Fear not. This version of “Swan Lake” by Russian Ballet Theatre has a happy ending.
After the past two years, it would almost be an act of cruelty to give audiences the tragic version of Tchaikovsky’s iconic ballet.
“We all need more happiness in our lives, especially after the last two years of COVID,” said RBT co-producer Gulya Hartwick.
The international company will bring the show to Pikes Peak Center on Friday.
While multiple endings exist, the story, based on a German fairy tale, remains the same. As the ballet begins, we meet Odette, a woman who lives a dual life, doomed to be a swan by day and a woman at night, due to a spell cast by the evil sorcerer Von Rothbart.

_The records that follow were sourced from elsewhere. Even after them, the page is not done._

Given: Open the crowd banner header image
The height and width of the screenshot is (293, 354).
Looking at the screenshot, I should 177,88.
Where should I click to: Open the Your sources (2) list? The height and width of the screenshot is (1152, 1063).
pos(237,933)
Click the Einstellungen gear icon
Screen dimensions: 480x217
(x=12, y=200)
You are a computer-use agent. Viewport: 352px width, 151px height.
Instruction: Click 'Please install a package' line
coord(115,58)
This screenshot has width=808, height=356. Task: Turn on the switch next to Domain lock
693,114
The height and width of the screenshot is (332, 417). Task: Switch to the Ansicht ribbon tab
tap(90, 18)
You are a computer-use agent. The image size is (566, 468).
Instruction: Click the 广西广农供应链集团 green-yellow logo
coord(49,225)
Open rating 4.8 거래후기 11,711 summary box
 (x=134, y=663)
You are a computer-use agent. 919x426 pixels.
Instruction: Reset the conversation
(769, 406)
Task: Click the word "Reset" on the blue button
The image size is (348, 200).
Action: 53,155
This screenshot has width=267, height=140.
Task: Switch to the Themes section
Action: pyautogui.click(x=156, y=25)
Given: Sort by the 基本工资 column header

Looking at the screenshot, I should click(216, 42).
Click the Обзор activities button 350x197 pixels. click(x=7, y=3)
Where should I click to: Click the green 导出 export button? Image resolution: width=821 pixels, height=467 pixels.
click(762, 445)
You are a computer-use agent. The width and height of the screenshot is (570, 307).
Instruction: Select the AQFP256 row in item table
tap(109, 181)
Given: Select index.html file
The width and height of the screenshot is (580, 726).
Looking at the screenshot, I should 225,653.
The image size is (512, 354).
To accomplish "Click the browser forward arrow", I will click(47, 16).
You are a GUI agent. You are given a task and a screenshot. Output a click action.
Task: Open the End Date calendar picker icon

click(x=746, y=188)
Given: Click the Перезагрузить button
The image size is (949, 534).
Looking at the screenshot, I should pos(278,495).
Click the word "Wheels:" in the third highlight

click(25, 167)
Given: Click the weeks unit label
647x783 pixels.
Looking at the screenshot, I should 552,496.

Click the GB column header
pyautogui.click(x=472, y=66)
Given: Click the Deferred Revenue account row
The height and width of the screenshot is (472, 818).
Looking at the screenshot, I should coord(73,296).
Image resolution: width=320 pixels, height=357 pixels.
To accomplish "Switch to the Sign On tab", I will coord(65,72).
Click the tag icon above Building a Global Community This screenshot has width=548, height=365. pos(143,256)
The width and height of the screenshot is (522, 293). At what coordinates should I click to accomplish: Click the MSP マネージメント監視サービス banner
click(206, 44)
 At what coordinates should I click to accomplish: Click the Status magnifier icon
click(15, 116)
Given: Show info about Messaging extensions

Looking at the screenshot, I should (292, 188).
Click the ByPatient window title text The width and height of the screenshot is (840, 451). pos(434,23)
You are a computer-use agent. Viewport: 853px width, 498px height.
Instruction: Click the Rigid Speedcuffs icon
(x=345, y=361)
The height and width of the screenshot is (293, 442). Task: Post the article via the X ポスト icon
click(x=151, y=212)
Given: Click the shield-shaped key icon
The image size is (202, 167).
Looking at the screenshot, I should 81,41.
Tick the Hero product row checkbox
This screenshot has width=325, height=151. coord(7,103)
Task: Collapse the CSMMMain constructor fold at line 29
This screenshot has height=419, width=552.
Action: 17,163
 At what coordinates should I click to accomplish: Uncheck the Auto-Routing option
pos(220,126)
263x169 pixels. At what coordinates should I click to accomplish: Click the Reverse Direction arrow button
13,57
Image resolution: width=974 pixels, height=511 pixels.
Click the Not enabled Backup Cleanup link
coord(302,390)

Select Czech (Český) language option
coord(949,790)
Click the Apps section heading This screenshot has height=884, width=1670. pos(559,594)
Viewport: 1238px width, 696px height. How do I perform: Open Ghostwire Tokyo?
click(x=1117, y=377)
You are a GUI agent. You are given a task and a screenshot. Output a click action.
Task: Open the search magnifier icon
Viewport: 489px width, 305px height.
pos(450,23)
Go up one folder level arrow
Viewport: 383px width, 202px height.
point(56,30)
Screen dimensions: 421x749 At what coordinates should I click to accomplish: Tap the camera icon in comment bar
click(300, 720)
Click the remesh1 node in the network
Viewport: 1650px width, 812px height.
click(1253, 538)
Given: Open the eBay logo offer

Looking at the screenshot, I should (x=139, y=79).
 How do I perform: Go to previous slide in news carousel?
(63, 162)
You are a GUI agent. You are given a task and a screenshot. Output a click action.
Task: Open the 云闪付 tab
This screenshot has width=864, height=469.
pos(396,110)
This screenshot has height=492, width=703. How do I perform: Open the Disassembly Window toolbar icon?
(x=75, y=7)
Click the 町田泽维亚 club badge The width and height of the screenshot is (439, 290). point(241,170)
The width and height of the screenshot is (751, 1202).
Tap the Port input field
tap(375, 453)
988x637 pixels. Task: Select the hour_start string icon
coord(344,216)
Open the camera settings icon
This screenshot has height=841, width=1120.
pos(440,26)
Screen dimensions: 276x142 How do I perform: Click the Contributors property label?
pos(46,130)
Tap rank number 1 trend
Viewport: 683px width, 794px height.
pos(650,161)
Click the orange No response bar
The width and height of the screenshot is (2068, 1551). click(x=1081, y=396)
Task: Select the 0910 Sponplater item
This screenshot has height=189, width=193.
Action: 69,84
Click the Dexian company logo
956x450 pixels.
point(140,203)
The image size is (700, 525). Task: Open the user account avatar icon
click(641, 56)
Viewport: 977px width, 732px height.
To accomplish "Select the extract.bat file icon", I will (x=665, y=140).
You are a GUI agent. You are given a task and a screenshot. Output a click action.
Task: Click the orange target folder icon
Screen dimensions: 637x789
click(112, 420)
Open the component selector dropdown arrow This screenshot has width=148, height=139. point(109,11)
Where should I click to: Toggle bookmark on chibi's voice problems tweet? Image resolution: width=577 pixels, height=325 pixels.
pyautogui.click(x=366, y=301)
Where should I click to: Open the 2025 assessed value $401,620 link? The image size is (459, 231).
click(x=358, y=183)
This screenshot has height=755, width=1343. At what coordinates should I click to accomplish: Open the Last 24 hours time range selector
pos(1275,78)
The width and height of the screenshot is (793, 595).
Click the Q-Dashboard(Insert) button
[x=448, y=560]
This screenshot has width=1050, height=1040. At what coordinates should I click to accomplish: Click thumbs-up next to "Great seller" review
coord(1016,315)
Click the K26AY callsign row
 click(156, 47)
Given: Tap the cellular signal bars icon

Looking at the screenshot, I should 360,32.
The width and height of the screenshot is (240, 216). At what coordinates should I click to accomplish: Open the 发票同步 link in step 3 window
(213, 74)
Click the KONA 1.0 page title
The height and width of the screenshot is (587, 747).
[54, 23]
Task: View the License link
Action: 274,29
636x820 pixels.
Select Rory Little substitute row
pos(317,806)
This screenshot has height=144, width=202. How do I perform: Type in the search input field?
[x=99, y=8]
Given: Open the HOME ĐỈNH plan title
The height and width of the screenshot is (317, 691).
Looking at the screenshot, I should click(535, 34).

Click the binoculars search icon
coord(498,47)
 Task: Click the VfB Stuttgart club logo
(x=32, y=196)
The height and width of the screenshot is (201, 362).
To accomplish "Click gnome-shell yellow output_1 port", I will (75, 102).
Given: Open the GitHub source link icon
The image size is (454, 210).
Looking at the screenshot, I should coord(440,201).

The only thing that can break the spell is a man who promises his love and faithfulness.
In the T-for-tragic version, a throng of swan maidens defeat Von Rothbart, and Odette and Prince Siegfried, whom she has found to love her, throw themselves off a cliff. Siegfried hasn’t been true to her, thus they can only be united in death.
In the H-for-happy version, and also the original version, which the Bolshoi Ballet premiered in 1877, after Siegfried tangles with the sorcerer, he rips off Von Rothbart’s wing and destroys the spell he’s cast over the swan maidens. Odette is set free, and the couple marry and ride off into the proverbial sunset.
“We think there should always be a place for hope and forgiveness,” Hartwick said. “We want our audience to come out a little bit happier than they came in.”
The 50-person production will feature professional dancers from more than 10 countries, including Russia, Ukraine, Italy, Japan and Poland. RBT has done its retouching of the classic show, with the goal of growing a new generation of ballet lovers, which includes a new prologue that explains how Von Rothbart became evil, and why Odette was turned into a swan.
But the traditional choreography remains untouched, including the 32 fouettés performed by Odile, the Black Swan, in the third act, when she revolves on one leg 32 times in the same spot.
“Those sacred pieces we would never touch,” Hartwick said.
That moment contributes to “Swan Lake’s” reputation as one of the most difficult ballets for dancers. It asks quite a bit from its heroine, who often plays the dual role of the Black Swan, the anti-heroine and daughter of Von Rothbart, whom he transforms into a phony Odette to lure the prince.
“You must be a great actress to turn from a saint into evil in just a few minutes,” Hartwick said. “Odette is an innocent girl who falls in love for the first time. Odile is the concentration of evil forces. That is often done by the same prima ballerina and adds to the difficulty and mastership of the performance.”